Zeit für eine Zwischenbilanz?

Es ist daher wahrscheinlich zu früh für ein Fazit, aber zumindest eine Art Zwischenbilanz sollte erlaubt sein. Für mich hat Twitter sehr gelitten. Es macht mich traurig, dass mein ehemals liebstes soziales Netzwerk derart den Bach heruntergegangen ist. Dass Musk mit Rechtsaussen-Republikaner Ron DeSantis gemeinsame Sache macht, um dessen Präsidentschaftskandidatur in einem gemeinsamen Twitter-Space ankündigt, ist völlig unhaltbar.

Natürlich dürfen Politiker solche sozialen Netzwerke für ihre eigenen Zwecke nutzen, solange sie sich in den Grenzen des Gesetzes bewegen. Aber der Besitzer eines solchen Medienunternehmens sollte ihnen dabei nicht das Händchen halten. Dass in seiner Rolle eine gewisse Neutralität gefordert ist, hat Elon nicht begriffen, und er wird es in diesem Leben auch nicht mehr begreifen.

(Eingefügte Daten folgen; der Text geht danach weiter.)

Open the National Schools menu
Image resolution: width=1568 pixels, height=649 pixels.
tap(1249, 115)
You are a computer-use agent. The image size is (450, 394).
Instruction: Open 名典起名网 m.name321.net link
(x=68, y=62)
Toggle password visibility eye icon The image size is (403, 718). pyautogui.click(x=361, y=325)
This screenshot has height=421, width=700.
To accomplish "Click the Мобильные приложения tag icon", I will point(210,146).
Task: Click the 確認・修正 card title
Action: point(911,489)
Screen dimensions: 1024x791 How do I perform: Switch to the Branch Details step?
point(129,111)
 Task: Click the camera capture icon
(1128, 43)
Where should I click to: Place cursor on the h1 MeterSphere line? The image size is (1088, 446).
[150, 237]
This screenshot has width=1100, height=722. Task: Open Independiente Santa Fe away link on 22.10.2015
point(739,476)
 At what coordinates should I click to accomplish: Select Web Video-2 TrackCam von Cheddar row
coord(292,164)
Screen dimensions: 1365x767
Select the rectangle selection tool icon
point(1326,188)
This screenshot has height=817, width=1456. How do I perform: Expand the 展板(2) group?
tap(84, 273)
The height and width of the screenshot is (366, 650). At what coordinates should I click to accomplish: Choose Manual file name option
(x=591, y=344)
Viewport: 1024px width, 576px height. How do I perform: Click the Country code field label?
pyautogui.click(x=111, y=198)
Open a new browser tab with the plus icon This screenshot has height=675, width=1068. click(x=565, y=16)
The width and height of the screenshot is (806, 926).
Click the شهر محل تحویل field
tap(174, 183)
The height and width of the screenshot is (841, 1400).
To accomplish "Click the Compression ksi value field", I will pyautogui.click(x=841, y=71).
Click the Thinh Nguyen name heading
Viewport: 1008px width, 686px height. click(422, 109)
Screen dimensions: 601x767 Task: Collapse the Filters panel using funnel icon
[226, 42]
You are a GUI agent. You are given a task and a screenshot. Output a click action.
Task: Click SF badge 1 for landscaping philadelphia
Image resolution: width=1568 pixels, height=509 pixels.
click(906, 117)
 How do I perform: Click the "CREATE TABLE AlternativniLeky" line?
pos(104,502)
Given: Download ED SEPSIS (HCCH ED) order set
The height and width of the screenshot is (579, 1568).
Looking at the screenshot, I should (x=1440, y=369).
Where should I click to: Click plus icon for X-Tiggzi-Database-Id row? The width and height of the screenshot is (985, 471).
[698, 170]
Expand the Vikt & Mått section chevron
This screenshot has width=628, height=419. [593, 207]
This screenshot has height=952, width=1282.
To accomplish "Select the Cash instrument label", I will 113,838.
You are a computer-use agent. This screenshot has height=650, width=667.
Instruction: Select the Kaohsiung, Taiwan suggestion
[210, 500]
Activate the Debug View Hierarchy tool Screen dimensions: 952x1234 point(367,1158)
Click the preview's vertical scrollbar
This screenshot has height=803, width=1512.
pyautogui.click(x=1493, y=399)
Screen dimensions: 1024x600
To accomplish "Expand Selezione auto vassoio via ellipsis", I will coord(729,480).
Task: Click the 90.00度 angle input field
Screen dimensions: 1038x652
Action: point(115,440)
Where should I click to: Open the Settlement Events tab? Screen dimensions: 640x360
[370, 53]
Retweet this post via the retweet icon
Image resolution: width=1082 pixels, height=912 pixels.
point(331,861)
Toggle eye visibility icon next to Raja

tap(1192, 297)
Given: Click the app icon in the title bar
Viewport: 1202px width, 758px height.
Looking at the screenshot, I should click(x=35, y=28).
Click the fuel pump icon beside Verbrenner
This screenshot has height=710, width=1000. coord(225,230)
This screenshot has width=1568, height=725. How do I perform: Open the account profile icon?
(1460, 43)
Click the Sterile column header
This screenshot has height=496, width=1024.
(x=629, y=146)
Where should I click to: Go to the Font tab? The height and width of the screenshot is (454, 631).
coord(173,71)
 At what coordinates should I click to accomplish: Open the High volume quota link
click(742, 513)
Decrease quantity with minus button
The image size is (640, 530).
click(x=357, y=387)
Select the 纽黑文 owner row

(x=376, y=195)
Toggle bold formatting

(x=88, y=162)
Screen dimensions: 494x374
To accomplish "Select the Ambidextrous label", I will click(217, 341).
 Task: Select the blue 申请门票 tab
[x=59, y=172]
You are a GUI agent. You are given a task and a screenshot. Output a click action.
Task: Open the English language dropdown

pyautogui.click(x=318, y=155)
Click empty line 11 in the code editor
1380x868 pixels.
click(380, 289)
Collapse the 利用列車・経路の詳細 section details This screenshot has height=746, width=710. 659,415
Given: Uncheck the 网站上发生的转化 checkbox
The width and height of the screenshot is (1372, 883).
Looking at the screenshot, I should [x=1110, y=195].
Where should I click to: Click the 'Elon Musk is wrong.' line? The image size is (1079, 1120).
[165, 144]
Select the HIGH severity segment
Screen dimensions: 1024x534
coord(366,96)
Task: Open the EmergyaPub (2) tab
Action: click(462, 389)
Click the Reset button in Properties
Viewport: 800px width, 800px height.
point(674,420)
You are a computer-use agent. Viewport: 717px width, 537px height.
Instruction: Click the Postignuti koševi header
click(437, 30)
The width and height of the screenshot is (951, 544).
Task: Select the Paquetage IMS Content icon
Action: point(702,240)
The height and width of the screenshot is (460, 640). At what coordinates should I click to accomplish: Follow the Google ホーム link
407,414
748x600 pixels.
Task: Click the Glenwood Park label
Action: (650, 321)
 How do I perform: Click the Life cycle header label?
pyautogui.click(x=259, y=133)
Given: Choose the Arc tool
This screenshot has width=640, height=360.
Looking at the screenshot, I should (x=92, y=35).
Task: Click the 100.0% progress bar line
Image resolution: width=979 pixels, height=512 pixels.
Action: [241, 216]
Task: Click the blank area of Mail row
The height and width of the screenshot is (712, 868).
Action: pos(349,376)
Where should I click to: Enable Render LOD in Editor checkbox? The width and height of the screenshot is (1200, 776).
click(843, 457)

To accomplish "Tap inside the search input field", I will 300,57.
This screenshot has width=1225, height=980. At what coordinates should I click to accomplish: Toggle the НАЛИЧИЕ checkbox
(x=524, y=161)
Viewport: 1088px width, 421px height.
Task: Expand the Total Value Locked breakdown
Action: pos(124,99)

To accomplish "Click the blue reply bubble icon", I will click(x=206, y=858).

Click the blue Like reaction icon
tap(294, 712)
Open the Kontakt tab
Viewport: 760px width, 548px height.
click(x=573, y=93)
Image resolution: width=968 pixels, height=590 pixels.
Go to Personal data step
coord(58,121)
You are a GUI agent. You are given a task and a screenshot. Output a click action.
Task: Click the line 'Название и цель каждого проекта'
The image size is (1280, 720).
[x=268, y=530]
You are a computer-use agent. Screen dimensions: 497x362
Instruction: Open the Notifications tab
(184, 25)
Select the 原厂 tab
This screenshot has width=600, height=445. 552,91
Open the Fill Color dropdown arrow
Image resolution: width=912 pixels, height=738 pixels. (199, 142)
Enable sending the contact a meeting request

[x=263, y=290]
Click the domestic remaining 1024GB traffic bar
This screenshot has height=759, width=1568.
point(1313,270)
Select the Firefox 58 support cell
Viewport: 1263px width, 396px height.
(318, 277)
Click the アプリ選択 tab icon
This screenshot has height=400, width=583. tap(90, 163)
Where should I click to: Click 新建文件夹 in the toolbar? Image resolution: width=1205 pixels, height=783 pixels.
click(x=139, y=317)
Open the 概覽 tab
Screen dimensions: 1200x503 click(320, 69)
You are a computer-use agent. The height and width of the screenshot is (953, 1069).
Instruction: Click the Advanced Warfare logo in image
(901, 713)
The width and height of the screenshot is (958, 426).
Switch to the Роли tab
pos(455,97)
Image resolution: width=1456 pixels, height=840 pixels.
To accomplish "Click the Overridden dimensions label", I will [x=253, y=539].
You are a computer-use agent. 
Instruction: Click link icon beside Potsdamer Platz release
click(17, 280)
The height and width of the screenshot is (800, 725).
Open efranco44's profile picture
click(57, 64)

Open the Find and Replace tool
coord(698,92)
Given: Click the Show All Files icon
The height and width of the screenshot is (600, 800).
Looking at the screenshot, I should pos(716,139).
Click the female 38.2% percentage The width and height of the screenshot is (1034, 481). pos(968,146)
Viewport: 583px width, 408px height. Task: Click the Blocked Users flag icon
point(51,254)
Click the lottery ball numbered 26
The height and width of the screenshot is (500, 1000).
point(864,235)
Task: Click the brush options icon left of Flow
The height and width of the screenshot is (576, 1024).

«Für dich» ist eine ziemliche Kloake

Am neuen Twitter nervt mich am meisten die Für dich-Ansicht, in die ich immer wieder unabsichtlich hineinstolpere. Dort begegne ich ab und zu einem interessanten Tweet, aber hauptsächlich wird dort die Reichweite von Leuten verstärkt, die sich nicht durch differenzierte Argumentation, sondern durch Polemik, Aufwiegelung und teils auch Hetze auszeichnen. Das ist nicht der Marktplatz der Ideen, den Elon versprochen hat, sondern eine Arena der Spaltung, der Polarisierung, der Kulturkämpfe, Identitätspolitik und des Hasses. Damit hat Elon Musk nicht nur nichts aus den Fehlern von Facebook gelernt, er hat auch alle seine schönen Sonntagsreden Lügen gestraft.

Ich werde deswegen Twitter nicht den Rücken kehren, wie ich es angeblich konsequenterweise tun müsste. Es gibt dort auch jetzt noch gute Leute, die, wie ich, Gründe haben, zu bleiben. Es kann sein, dass Twitter in der Bedeutungslosigkeit versinken würden, wenn sie alle weg wären. Vielleicht auch nicht. Und wollen wir uns einfach so geschlagen geben?

Eines bleibt jedenfalls: Die Firmengeschichte von Twitter ist ein Drama, wie es nur das Leben schreibt – und Elon Musk ein komisch-tragischer Bösewicht, wie ihn sich kaum ein Autor hätte ausdenken können.

Beitragsbild: Es tut mir leid, aber «Flipping the bird» heisst in Englisch, anders als auf Deutsch, leider tatsächlich, dass der Stinkefinger erhoben wird (Engin Akyurt, Unsplash-Lizenz).